The creature collapsed to the ground, joining its brother as dust scattered by a wind he couldn’t feel. With them gone, Ares should have relaxed, felt the danger pass - but his instincts were better than that, and he kept his lightsaber raised, scanning the area for more. The stench of ozone burned his nose, the air felt humid and heavy - but the meadow remained sunny, peaceful, calm. His hairs stood on edge, and his nerves began to uncoil like string.
“How did you come here?”
A woman’s voice spun him around. She was tall, dressed in a matronly red dress and light grey jacket, with short golden hair and a smile that froze his words in his throat. Ares felt his lightsaber lower as she stopped and cocked her head.
“I asked how you came to be here,” she repeated, a razor’s edge in her tone. The words “I was in-” came out of Ares’ mouth before he knew he was talking, and he clamped his mouth shut with his free hand.
Observe, analyse, conclude.
Nothing made sense, and trying to make sense of it only made it all worse. But when he scanned the area, he saw her without looking at her - and what he saw made him raise his lightsaber again, instincts overriding fear and horror.
She waved her hand, and his lightsaber hissed at him. He hadn’t even processed what was happening before the serpent uncoiled and sank its teeth deep into his neck.

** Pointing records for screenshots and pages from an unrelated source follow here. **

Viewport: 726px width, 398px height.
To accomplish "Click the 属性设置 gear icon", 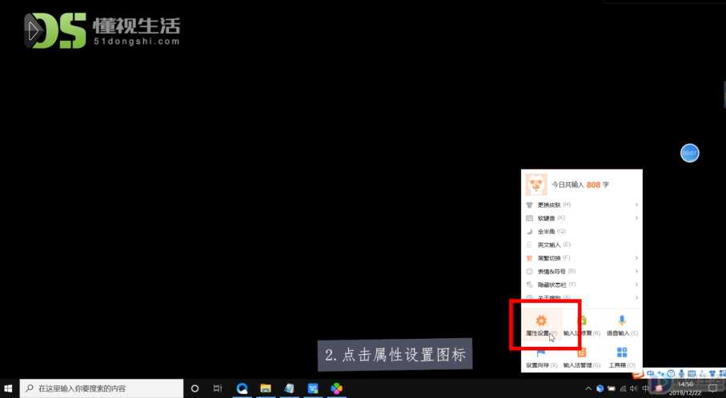I will (541, 320).
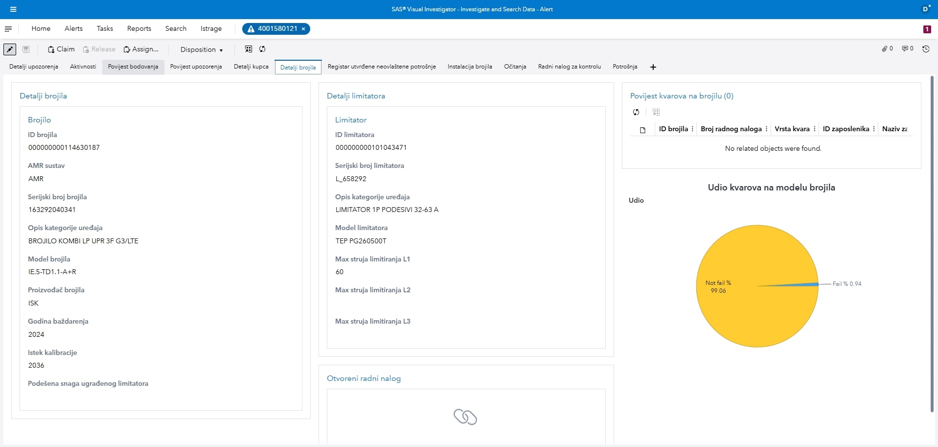The height and width of the screenshot is (447, 938).
Task: Click the Claim button
Action: 61,49
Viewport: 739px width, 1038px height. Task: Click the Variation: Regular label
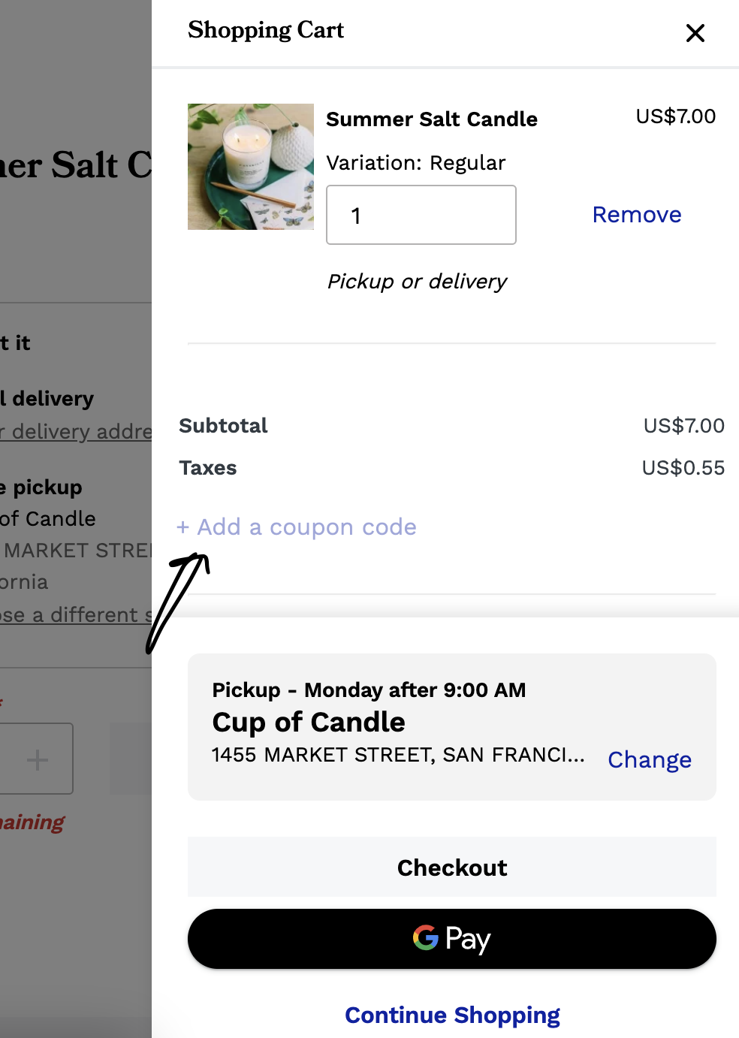[416, 163]
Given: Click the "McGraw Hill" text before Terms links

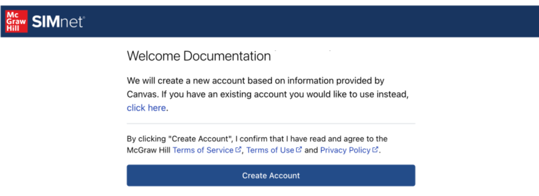Looking at the screenshot, I should [x=149, y=150].
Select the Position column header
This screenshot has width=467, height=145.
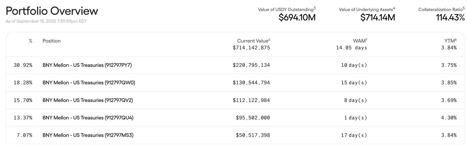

Howling in pain, Ares seized the serpent, tore it away from his neck in a spray of blood, flung it into the forest - then grabbed the snake that had been his other lightsaber as it slithered down his leg, threw it to the ground, stamped on its head.
Retching and coughing, he sank to his knees, blood flowing into his collar and dripping down his flightsuit. Placing a hand to his neck, he tried to staunch the bloodflow, felt the holes the snake had left where it bit him, large, too large.
Staunch the bleeding, detoxify the venom, he ordered himself. Ignoring his other questions, he tapped into the Force - and like that, it was already done. He didn’t even question how, but the pain was gone, and when he felt his neck again the wound had healed closed. Blood still stained his fingers - but it had a curious, bile-coloured glow to it, sickly. Wiping his hands on the grass, Ares stood up again, shaky at first.
“A parlour trick for a parlour trick,” the woman said dismissively. Her arm dropped to her side, and snakes fell from it, slithering around her before burrowing into the ground like worms and vanishing. “Do I have your attention?”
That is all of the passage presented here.